ATRを利用したエントリーとクローズポイント
USD/JPYロングエントリー 103.676円
ATRの数値 0.4487
USD/JPY利確ポイント 107.714円(0.4487×3×3+103.67)
USD/JPY損切ポイント 102.324円(103.67-0.4487×3)
利益確定決済での収益 +403.8pips
損切決済での損失 -135.2pips

※リスクリワードは1:3で無くても構いません、1:2でも1:1でも効率の良い数値を設定して下さい。

ATRとMACDを併用してみる

前項のチャートを見る限り、EMA12日(赤色線)とEMA26日(黄色線)のゴールデンクロスでは、エントリーが遅くなり、クローズは早過ぎるように見えます。
※EMA12日EMA26日のゴールデンクロスはMACDのゴールデンクロス位置です。

そこで、MACDとシグナルのゴールデンクロス位置の方が先になりますので、それを検証してみます。

①の赤色縦線●位置102.324円が、MACDとシグナルのゴールデンクロス位置になり、ロングエントリーをしますが、この位置は先のATRで決めた損切位置と同じになります。
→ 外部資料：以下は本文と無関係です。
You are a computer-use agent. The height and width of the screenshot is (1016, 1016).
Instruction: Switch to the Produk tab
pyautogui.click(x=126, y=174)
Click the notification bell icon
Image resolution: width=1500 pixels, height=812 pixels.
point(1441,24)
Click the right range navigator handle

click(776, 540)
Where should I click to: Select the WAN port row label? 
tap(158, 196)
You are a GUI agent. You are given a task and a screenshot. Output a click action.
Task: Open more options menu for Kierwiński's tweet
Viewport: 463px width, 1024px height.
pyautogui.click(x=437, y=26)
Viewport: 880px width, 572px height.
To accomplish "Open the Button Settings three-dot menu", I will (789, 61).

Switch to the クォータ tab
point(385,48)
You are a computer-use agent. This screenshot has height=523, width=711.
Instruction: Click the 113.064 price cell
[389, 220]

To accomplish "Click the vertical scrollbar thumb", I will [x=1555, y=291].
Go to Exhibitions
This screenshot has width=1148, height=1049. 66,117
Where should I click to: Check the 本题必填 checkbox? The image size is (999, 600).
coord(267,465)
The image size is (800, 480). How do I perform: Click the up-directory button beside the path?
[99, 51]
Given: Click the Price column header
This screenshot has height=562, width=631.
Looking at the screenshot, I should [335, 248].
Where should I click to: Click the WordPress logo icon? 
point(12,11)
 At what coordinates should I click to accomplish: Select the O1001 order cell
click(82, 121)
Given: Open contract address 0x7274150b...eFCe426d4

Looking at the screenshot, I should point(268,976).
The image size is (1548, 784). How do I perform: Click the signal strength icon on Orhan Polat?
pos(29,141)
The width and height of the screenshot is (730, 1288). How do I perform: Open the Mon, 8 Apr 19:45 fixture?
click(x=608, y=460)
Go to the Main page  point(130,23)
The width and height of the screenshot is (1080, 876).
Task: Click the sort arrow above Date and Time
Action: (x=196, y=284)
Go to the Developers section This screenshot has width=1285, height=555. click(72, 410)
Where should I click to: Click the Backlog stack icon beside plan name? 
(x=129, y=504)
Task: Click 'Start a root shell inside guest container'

②と③の水色点線位置は、ATRで決めたロングエントリー位置と利確位置になります。
④の赤色縦線●位置は、MACDの利確位置108.926円になります。
更に、⑤の赤色縦線●位置まで引っ張りますと110.345円になります。

MACDを利用したエントリーとクローズ位置
USD/JPYロングエントリー 102.324円
USD/JPYクローズポイント 108.926円
利益確定決済での収益 660.2pips
更に利確を伸ばす 110.345円
利益確定決済 802.1pips

MACDを併用しますと、ATR単独利用の場合よりも400pips利益が伸ばせます。

相場の勢いを表すATRとADXを比べてみた

価格が上昇しても下落でも描くラインが上昇するインジケーターは、代表的なものとしてADXが有ります。
ここで比べてみます。

・ADXは黄色のラインがADXで、方向性が分かる様に、DMIにしました。
・ブルーラインの上昇は価格の上昇、ピンクライン上昇は価格の下降を表します。
・赤枠内は価格に変動がみられる地帯で、白枠内はレンジ帯になります。
ATRとADXどちらも価格のボラティリティを捉えて、ラインで描画をしますが、変動のタイミングが異なります。
①の赤枠内は価格とADXは緩い範囲で上下動を繰り返していますが、ATRは白枠となりラインが底辺で推移しているレンジ帯です。
②の赤枠内は価格・ATR・ADX全てが激しく反応をしております、ADXは-DIが上昇し下落を表しています。
③の赤枠内は価格下落とADXは上昇をしていますが、ATRは白枠となりラインが底辺で推移しているレンジ帯です。
④の赤枠内は価格・ATR・ADX全てが緩く反応をしております、ADXは+DIが上昇し上昇を表しています。
⑤の赤枠内は価格は緩く下落から上昇しADXは緩く上昇していますが、ATRは白枠となりラインが底辺で推移しているレンジ帯です。
⑥の白枠は価格・ATR・ADX全てがレンジ帯です。
⑦の赤枠内は価格下落後上昇となりADXは上昇をしていますが、ATRは白枠となりラインが底辺で推移しているレンジ帯です。
⑧の白枠は価格・ATR・ADX全てがレンジ帯です。

まとめ

ATRは一定期間のボラティリティの変動幅を、平均化してラインで描画をすることで、相場の勢いをも教えてくれますが、価格の方向性を示してくれません。
利確位置や損切の設定に役に立ちますので、エントリーにはMACDなど他のオシレーター系指標を併用すると効果的かと思います。

ATRとADXを比較した場合は、価格に沿って反応を示したのは、ADXになりました。
ATR・ADXをご利用される場合は長期にチャートで検証をされた後に、使われることをお勧めいたします。